Exercise objective: Quote the material below exactly as written, from the first line to the line that holds "Descrição (89, 1315)", endpoints included.

· · ·

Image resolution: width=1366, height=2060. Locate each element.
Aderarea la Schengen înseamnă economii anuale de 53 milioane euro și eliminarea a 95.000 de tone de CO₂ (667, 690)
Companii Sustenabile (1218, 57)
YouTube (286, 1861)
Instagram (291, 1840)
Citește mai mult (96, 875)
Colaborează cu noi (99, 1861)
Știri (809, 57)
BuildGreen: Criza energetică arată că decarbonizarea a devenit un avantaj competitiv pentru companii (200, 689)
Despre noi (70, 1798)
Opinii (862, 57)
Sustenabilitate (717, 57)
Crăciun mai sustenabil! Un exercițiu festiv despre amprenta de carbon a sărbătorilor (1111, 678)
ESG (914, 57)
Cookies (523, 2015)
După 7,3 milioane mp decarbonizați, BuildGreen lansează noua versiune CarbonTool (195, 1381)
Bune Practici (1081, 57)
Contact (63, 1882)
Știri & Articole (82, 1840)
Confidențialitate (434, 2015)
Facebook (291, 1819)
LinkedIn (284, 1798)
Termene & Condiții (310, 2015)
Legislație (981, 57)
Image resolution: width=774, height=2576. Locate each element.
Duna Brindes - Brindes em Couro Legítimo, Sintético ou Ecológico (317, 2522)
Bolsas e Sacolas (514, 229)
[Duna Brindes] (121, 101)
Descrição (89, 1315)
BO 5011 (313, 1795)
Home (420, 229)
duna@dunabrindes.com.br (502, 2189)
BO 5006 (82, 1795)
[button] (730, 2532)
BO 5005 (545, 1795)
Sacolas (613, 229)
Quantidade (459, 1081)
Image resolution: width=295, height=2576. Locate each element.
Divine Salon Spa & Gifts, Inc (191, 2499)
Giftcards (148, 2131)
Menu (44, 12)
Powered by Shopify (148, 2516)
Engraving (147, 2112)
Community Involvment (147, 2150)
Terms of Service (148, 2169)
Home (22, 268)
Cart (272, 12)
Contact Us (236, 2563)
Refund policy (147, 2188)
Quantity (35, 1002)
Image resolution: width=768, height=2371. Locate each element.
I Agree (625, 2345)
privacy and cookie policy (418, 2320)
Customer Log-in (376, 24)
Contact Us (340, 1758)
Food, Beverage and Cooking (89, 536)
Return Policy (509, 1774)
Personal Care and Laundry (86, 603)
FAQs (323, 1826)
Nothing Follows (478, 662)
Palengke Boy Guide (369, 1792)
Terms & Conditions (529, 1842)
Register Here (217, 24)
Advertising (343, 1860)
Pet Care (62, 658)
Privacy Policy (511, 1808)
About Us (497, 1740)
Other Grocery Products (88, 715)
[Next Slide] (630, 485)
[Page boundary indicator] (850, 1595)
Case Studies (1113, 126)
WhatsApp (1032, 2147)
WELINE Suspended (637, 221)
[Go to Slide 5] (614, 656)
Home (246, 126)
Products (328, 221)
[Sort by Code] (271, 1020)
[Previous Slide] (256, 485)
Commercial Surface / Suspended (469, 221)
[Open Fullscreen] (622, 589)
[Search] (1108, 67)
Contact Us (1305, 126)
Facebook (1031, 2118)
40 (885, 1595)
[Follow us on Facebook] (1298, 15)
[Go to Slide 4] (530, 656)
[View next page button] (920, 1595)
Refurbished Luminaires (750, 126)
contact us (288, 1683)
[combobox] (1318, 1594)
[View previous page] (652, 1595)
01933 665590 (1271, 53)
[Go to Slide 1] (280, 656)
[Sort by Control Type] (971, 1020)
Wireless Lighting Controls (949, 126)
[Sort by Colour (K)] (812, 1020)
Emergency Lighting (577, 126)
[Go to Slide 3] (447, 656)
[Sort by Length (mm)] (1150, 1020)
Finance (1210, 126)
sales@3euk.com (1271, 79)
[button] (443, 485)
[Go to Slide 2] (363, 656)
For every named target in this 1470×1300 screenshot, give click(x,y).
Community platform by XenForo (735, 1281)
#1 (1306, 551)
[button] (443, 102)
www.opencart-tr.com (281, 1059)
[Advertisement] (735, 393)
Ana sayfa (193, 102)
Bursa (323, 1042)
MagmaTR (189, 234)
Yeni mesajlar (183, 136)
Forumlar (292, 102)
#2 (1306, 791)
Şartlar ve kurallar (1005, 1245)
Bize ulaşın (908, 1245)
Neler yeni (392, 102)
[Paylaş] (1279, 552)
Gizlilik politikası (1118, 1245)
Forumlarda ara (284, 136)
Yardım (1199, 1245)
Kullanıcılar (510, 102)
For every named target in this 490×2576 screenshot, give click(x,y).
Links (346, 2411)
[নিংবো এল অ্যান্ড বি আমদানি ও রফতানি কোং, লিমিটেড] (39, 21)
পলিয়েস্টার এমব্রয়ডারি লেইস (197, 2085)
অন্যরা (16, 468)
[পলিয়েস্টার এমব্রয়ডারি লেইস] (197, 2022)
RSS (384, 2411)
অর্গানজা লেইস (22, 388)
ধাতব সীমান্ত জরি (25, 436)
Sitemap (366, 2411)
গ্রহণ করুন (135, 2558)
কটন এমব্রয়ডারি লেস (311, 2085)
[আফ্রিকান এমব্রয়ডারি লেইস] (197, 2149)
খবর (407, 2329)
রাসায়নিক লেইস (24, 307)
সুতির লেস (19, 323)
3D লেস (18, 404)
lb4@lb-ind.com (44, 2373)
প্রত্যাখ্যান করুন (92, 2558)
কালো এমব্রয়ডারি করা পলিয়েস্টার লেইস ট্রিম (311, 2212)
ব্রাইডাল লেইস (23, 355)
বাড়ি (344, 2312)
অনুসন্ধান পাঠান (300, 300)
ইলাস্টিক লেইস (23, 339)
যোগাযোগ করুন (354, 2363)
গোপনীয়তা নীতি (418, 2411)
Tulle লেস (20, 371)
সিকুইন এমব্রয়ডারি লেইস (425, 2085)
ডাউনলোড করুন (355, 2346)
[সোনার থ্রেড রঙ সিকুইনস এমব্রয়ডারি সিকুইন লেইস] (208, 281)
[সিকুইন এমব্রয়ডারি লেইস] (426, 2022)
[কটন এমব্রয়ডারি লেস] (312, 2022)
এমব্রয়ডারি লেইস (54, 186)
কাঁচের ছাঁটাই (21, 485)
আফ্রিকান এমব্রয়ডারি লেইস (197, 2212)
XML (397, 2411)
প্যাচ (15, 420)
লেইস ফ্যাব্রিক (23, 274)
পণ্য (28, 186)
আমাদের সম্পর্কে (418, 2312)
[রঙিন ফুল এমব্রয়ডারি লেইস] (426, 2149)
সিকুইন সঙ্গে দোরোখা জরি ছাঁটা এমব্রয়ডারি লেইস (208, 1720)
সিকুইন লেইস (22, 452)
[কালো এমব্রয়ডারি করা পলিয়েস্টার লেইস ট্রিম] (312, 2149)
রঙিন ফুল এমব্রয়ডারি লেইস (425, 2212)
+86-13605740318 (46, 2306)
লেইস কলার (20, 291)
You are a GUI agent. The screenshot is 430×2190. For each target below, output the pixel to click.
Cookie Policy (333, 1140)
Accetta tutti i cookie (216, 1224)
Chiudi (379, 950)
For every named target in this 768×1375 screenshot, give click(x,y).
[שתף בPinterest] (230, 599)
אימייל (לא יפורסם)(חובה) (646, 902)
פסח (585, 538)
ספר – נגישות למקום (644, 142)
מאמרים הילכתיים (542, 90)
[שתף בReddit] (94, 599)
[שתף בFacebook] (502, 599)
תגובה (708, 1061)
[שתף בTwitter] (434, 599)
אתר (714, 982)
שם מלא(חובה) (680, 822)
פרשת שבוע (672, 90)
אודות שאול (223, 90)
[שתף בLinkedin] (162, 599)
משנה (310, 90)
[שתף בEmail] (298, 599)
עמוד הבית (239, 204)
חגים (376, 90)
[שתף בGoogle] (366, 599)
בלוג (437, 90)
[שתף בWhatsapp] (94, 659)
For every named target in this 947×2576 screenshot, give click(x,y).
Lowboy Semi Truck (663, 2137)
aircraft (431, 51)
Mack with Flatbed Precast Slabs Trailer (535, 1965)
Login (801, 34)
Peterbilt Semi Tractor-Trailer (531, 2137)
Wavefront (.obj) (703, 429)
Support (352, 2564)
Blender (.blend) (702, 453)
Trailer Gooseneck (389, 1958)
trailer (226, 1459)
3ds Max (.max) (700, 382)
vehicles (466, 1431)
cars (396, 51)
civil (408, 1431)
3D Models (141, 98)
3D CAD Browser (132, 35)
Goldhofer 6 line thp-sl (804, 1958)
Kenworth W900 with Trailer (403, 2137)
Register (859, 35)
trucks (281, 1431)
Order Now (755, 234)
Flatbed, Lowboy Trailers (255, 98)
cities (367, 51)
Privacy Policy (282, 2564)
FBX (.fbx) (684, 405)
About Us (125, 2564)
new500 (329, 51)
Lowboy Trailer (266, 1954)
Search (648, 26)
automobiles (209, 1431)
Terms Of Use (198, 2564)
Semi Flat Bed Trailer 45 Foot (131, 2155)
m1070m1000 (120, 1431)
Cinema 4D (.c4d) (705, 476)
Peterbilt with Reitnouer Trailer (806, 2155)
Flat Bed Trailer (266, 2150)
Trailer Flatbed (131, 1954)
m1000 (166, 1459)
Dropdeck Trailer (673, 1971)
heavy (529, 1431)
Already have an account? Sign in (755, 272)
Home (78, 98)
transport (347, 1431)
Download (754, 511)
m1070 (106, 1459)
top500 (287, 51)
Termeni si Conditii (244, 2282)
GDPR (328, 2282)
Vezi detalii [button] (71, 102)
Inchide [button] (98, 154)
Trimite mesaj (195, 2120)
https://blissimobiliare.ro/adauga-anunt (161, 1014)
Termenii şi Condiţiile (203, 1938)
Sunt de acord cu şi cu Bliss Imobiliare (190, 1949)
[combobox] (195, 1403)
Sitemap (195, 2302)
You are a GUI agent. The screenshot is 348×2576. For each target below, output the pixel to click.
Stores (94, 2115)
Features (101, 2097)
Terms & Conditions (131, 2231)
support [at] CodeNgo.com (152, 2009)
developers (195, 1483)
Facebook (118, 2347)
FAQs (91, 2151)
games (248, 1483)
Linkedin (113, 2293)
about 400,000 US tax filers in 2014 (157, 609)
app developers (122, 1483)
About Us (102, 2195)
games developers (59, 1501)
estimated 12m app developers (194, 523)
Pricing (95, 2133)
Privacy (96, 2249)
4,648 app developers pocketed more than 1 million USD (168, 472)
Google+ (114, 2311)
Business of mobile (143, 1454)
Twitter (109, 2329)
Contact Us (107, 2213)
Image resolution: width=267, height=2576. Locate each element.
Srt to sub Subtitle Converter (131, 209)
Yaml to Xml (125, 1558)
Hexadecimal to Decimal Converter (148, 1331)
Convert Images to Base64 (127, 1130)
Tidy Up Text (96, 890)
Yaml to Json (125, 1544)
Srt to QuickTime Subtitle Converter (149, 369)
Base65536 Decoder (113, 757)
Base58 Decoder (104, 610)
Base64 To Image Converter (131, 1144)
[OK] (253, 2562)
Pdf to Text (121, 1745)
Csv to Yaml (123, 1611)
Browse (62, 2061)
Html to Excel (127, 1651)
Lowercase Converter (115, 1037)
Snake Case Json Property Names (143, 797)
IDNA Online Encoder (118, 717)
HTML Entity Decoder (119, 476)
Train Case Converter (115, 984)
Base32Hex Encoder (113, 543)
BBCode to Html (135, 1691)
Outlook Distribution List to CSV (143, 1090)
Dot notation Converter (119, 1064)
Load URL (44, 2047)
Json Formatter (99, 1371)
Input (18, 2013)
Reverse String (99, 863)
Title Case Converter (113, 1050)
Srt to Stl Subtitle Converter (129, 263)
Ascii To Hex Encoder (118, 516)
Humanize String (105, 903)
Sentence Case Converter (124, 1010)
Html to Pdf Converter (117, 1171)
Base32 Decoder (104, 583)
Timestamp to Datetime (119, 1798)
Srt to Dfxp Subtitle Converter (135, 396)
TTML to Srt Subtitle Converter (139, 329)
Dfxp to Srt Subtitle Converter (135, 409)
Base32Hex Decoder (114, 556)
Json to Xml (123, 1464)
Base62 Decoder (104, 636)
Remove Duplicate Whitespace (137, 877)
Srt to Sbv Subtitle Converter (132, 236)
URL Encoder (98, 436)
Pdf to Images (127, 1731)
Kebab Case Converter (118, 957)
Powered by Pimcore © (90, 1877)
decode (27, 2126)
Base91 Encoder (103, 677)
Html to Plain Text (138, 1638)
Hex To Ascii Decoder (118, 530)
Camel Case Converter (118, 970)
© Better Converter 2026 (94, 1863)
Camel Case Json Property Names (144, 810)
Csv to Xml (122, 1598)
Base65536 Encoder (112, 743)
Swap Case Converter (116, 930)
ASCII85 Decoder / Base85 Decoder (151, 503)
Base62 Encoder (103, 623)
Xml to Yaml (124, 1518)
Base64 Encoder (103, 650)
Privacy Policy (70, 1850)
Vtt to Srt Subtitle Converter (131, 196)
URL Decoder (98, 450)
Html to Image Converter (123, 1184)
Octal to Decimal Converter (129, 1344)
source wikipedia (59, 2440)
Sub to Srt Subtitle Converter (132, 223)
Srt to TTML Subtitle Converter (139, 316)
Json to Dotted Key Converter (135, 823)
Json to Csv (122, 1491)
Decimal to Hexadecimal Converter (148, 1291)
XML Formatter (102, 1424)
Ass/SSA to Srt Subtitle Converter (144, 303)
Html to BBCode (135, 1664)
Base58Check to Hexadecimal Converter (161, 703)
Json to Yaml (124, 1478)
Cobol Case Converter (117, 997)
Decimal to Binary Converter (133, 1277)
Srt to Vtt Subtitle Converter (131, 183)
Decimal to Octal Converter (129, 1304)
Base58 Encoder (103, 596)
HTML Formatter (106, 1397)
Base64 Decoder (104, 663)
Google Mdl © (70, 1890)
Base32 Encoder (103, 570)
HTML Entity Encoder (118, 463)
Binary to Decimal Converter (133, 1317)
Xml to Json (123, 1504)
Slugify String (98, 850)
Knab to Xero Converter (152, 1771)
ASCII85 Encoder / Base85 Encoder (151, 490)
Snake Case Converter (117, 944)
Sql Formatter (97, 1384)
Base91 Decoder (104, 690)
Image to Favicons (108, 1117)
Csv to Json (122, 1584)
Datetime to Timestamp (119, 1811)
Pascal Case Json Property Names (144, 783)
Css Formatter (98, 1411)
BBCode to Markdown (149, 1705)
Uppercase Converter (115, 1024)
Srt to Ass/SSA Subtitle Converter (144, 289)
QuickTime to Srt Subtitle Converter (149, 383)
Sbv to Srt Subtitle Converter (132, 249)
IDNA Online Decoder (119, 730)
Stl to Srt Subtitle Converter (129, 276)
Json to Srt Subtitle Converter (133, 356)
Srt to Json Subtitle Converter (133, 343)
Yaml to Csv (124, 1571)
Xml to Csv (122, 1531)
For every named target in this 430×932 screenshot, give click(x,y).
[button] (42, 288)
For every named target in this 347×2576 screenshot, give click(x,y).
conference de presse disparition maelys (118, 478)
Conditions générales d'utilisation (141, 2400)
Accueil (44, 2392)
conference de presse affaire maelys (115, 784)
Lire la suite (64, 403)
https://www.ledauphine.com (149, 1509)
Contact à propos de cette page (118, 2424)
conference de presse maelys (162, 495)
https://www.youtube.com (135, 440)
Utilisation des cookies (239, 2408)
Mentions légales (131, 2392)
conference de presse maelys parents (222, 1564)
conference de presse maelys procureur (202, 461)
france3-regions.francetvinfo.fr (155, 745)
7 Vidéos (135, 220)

· · ·

Answer for the task:
Image resolution: width=1366, height=2060. Locate each element.
Aderarea la Schengen înseamnă economii anuale de 53 milioane euro și eliminarea a 95.000 de tone de CO₂ (667, 690)
Companii Sustenabile (1218, 57)
YouTube (286, 1861)
Instagram (291, 1840)
Citește mai mult (96, 875)
Colaborează cu noi (99, 1861)
Știri (809, 57)
BuildGreen: Criza energetică arată că decarbonizarea a devenit un avantaj competitiv pentru companii (200, 689)
Despre noi (70, 1798)
Opinii (862, 57)
Sustenabilitate (717, 57)
Crăciun mai sustenabil! Un exercițiu festiv despre amprenta de carbon a sărbătorilor (1111, 678)
ESG (914, 57)
Cookies (523, 2015)
După 7,3 milioane mp decarbonizați, BuildGreen lansează noua versiune CarbonTool (195, 1381)
Bune Practici (1081, 57)
Contact (63, 1882)
Știri & Articole (82, 1840)
Confidențialitate (434, 2015)
Facebook (291, 1819)
LinkedIn (284, 1798)
Termene & Condiții (310, 2015)
Legislație (981, 57)
Image resolution: width=774, height=2576. Locate each element.
Duna Brindes - Brindes em Couro Legítimo, Sintético ou Ecológico (317, 2522)
Bolsas e Sacolas (514, 229)
[Duna Brindes] (121, 101)
Descrição (89, 1315)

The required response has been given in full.